Two case studies from onshore Australia and offshore North Sea will demonstrate the DPI method, where information from standard processed seismic AVO data is integrated with information from a range of other domains such as well logs and geology.
Biography
Bill Goodway obtained a B.Sc. in Geology from University of London and a M.Sc. in Geophysics from University of Calgary. He began his career working for various seismic contractors in the United Kingdom and Canada. Then in 1985 he joined the geophysics department at PanCanadian Petroleum where he worked in various capacities from geophysicist to being the Team Lead of a Seismic Analysis Group. Following the PanCanadian and AEC merger to form EnCana in 2002, Bill continued in the Frontier and New Ventures Group and finally in Canadian Gas Shales, as Advisor for Seismic Analysis. Bill retired from EnCana in 2010 to join Apache Corporation as Manager Geophysics-Advisor Senior Staff. In these positions Bill was involved in virtually all aspects of applied seismic exploration from acquisition design, processing interaction, to experimental special projects and new quantitative interpretation (QI) AVO methods.
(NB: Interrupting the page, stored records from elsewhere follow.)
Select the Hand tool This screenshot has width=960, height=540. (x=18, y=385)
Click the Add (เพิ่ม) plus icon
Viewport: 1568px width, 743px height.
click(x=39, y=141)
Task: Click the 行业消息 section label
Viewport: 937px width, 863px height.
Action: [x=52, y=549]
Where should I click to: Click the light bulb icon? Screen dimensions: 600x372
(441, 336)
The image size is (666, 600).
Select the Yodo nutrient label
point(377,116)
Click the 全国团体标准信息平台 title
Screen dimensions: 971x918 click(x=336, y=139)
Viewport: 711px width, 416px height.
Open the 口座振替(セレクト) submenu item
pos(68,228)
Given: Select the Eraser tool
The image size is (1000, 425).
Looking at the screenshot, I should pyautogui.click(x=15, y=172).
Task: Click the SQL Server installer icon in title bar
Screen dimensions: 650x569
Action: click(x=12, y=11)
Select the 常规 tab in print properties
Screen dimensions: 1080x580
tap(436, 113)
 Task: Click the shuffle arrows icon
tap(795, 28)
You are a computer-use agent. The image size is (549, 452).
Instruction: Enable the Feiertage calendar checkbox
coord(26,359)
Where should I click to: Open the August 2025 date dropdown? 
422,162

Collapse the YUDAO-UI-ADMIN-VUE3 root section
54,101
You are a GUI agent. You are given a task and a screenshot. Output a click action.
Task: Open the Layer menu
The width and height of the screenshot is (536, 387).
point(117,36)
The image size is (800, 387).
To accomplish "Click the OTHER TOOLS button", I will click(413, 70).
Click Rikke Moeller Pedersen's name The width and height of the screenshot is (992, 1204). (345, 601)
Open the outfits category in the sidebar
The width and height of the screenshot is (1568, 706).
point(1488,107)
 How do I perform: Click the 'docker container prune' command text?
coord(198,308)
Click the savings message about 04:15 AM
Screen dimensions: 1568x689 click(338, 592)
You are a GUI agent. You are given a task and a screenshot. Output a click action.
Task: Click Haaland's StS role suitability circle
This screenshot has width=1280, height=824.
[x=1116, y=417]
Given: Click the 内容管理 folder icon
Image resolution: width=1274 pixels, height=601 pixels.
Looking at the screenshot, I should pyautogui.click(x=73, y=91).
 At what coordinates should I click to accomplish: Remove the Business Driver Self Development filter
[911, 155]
In 2016 Bill retired from Apache and is currently the Scientific Advisor Quantitative Interpretation and AVO technology at Qeye Labs and a part-time sessional instructor in Geophysics at Mount Royal University in Calgary (since 2008) as well as an RPS Nautilus course instructor for QI. Bill has presented and co-authored a number of papers at CSEG, EAGE and SEG conventions on seismic acquisition and processing, borehole geophysics, anisotropy, multicomponent recording and QI/AVO. He received four CSEG annual Best Paper Awards between 1994 and 1997, was awarded the CSEG Medal in 2008 and in 2009 was selected as the SEG’s Honorary Lecturer for North America. The CSEG recognized Bill for his work as the honouree for the 2nd CSEG symposium and in 2016 he was presented with the Reginald Fessenden Award by the SEG for his development and promotion of lambda-rho-mu inversion technology that has become a valuable exploration tool resulting in documented cases of improved drilling success.
He is a member of the CSEG, SEG and APEGGA as well as a past SEG Research Committee member and TLE editorial board. In addition Bill was elected President of the CSEG for the 2002/2003 term.